FTC Can Proceed With 'Dark Patterns' Charges Against Amazon

Siding against Amazon, a federal judge has ruled that the Federal Trade Commission can proceed with charges that the company used “dark patterns” to dupe people into signing up for Prime subscriptions, and also thwarted subscribers' attempts to cancel.

The ruling, issued Tuesday by U.S. District Court Judge John Chun in Seattle, stems from a lawsuit brought against the company in June 2023 by the FTC. The agency alleged that Amazon used “manipulative, coercive, or deceptive user-interface designs” to trick customers into enrolling in Prime -- a $13 a month subscription service that offers discounts, free delivery of many items, and access to streaming video.

An Amazon spokesperson said the FTC's claims “are false on the facts and the law,” adding that the company makes it “clear and simple for customers to both sign up for or cancel their Prime membership.”

“We look forward to the opportunity to present the real facts in the case,” the spokesperson said.



Many of the FTC's allegations focus on Amazon's design choices. For instance, the FTC alleged that Amazon's interface required shoppers to say whether they will enroll in Prime before completing a purchase. The enrollment page said Prime subscribers would receive benefits like free shipping; the page also disclosed that subscriptions would continue until cancelled, but in small print, according to the agency.

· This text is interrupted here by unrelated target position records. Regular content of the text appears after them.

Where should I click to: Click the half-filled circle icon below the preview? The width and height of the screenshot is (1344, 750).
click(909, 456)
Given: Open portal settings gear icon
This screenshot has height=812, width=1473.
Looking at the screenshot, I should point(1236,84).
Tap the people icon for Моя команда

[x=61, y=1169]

Though Amazon offered shoppers the ability to make a purchase without signing up for Prime, that choice was “less prominent” than the enrollment option, the FTC said in its complaint. The agency added that Amazon knew since at least 2018 that some people couldn't find the link to decline enrollment.

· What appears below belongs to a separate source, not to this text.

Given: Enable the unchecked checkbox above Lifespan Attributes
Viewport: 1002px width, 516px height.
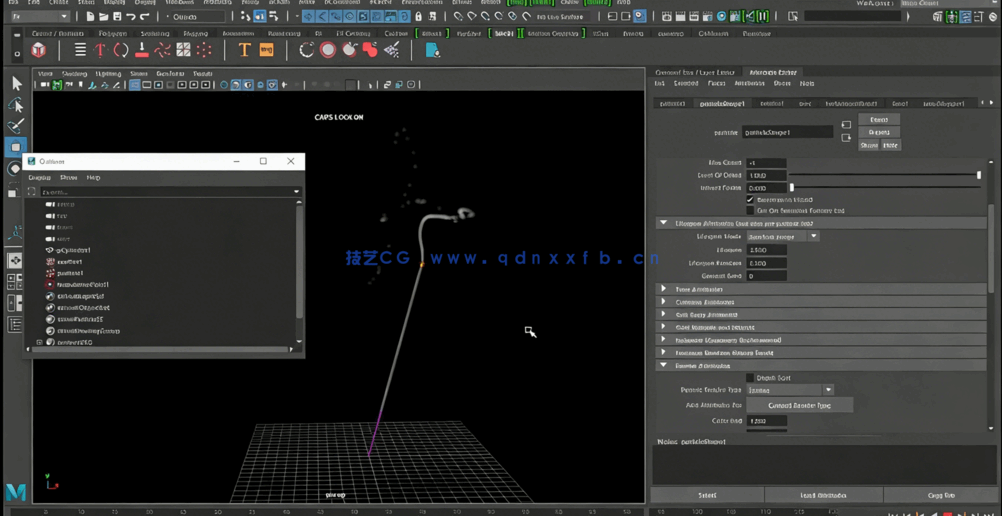Looking at the screenshot, I should click(x=750, y=211).
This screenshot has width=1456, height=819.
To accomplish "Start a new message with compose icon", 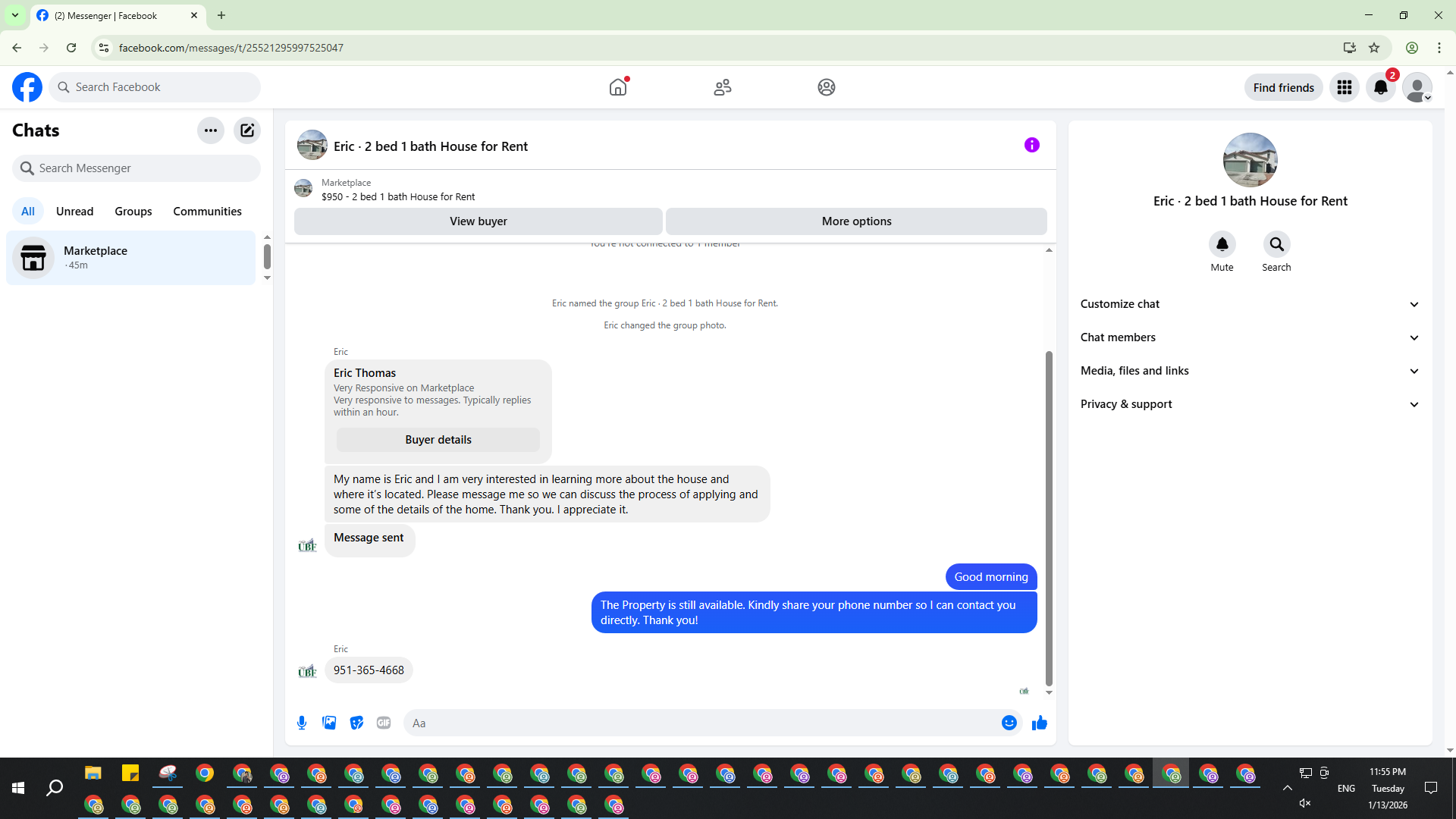I will point(247,130).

The FTC also asserted that Amazon "knowingly complicated the cancellation process.”

“Fittingly, Amazon named that process 'Iliad,' which refers to Homer’s epic about the long, arduous Trojan War,” the agency wrote, adding that the company failed to implement changes that would have simplified Iliad.

Amazon revised its cancellation procedures shortly before the complaint was filed, but the FTC said last year that the cancellation process “still contains problematic elements.”

The FTC's complaint included claims that Amazon violated the Restore Online Shoppers Confidence Act -- a federal law that requires companies to disclose all terms of subscriptions in advance, and offer simple cancellation mechanisms.

Amazon urged U.S. District Court Judge John Chun in Seattle to dismiss the lawsuit at an early stage, arguing that even if the allegations were proven true, they wouldn't show that the company deceived Prime members about subscriptions.

Among other arguments, the company contended that allegations regarding design choices implicate all marketing efforts.

“A primary function of any commercial advertising is to persuade consumers to purchase the products advertised -- often through strategically placed textual and visual displays or attention-grabbing fonts and colors,” Amazon wrote.

The Interactive Advertising Bureau backed Amazon, arguing in a friend-of-the-court brief that the “dark patterns” allegations were largely based on “a handful of benign, ordinary statements made in the course of Amazon marketing the benefits of its Prime membership and 'design elements' chosen by Amazon, such as the use of color to draw a consumer’s attention, to communicate Amazon’s message that Prime is valuable.

The IAB also said the FTC “appears to seek to punish, ban, and regulate speech that it has not -- and cannot -- allege is untruthful by applying the label 'dark patterns.'”

Chun rejected those arguments Tuesday, ruling that the allegations, if true, could support the claims that Amazon failed to clearly disclose key terms about Prime subscriptions.

“Even though the price of Prime and the fact that the subscription automatically renewed were bolded, the disclosures were in smaller text at the bottom of the page in black and white while larger and/or colorful text at the top of the page told consumers that they were receiving the gift of a free trial, saving money on the cost of shipping, and receiving faster delivery for 'FREE,'” he wrote in a 49-page decision.

“The court cannot conclude as a matter of law that the disclosures would be clear and conspicuous to any reasonable consumer,” he added.

Chun also rejected Amazon's bid to dismiss claims relating to the Prime cancellation procedures. Instead, he held that the FTC's allegations regarding the Iliad flow warranted further proceedings.

“The FTC alleges that Amazon’s Iliad Flow online cancellation process required consumers to click six times and go through four screens, seeking to entice consumers not to cancel the subscription, or merely pause the subscription, before the consumer could finally cancel Prime,” he wrote.

The FTC's complaint came two years after Public Citizen, Fairplay, Center for Digital Democracy and other advocacy groups sought an investigation of Amazon's cancellation practices. Those groups drew on a report issued by the Norwegian Consumer Council (a watchdog funded by the Norwegian government) that said subscribers who wish to cancel Prime memberships “are faced with a large number of hurdles, including complicated navigation menus, skewed wording, confusing choices, and repeated nudging.”

The FTC isn't the only one suing Amazon over Prime subscriptions. Earlier this month, Arizona's attorney general alleged in a complaint brought in state court that the company's “layered and confusing” cancellation procedures dupe consumers.